Mango Markets Incident (October 2022): In this notable case, attackers manipulated the oracle prices linked to Mango Markets' on-chain data. By inflating the value of collateral artificially, they were able to take out unauthorized loans, leading to significant financial losses estimated at $115 million.

This incident highlights the urgent need for robust safeguards to prevent the manipulation of on-chain price data. Ensuring the accuracy and reliability of such data is crucial to maintaining the security and functionality of smart contracts that depend on it.

Vulnerable Contract Example

This example is a stablecoin contract following the ERC20 standard. It allows users to swap ETH for OracleUSD. The swap price is determined by a custom oracle (fetchPrice() function) using the instant price from the Uniswap V2 WETH-BUSD pool, which is susceptible to manipulation.
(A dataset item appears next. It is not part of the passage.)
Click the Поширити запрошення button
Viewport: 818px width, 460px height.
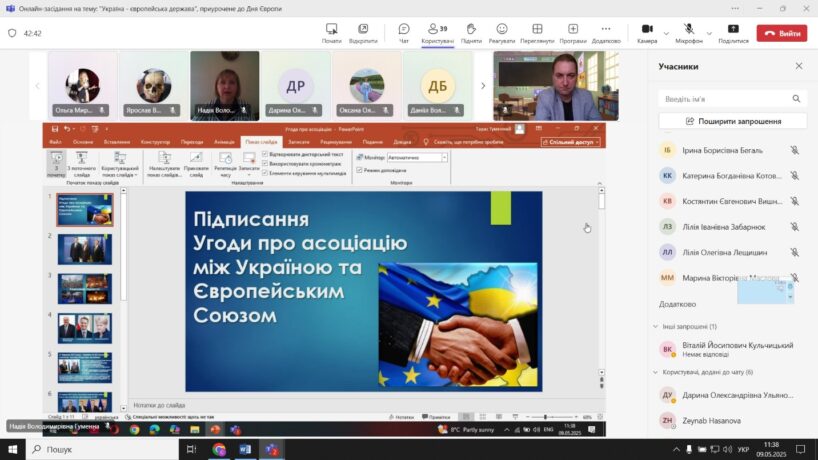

The OracleUSD contract stores state variables for addresses of BUSD, WETH, the Uniswap V2 factory, and the WETH-BUSD pair contract. It includes:

  • constructor(): Initializes the ERC20 token name and symbol.
  • fetchPrice(): The price oracle function retrieving the instantaneous price from the Uniswap V2 WETH-BUSD pair.
  • exchange(): Allows swapping ETH for OracleUSD at the oracle's price.
contract OracleUSD is ERC20{
// Mainnet addresses
address public constant FACTORY_V2 = 0x5C69bEe701ef814a2B6a3EDD4B1652CB9cc5aA6f;
address public constant WETH = 0xC02aaA39b223FE8D0A0e5C4F27eAD9083C756Cc2;
address public constant BUSD = 0x4Fabb145d64652a948d72533023f6E7A623C7C53;

IUniswapV2Factory public factory = IUniswapV2Factory(FACTORY_V2);
IUniswapV2Pair public pair = IUniswapV2Pair(factory.getPair(WETH, BUSD));
IERC20 public weth = IERC20(WETH);
IERC20 public busd = IERC20(BUSD);

constructor() ERC20("Oracle USD","oUSD"){}

function fetchPrice() public view returns (uint256 price) {
(uint112 reserve0, uint112 reserve1, ) = pair.getReserves();
price = reserve0 / reserve1;
}

function exchange() external payable returns (uint256 amount){
uint price = fetchPrice();
amount = price * msg.value;
_mint(msg.sender, amount);
}
}

Attacker can exploit the fetchPrice() function by manipulating the WETH-BUSD pair's balance using:

  1. Large-scale purchases of WETH using BUSD in the Uniswap V2 pool can disrupt the balance of token ratios, leading to a temporary spike in WETH prices.
  2. Swapping ETH for a massively inflated amount of OracleUSD using the manipulated price.

Prevention Techniques

  1. Avoid using low-liquidity pools as price oracles.
  2. Refrain from using spot/instant prices, incorporate delays like Time Weighted Average Price (TWAP).
  3. Employ multiple data sources, selecting the median-priced sources to counteract extreme manipulations.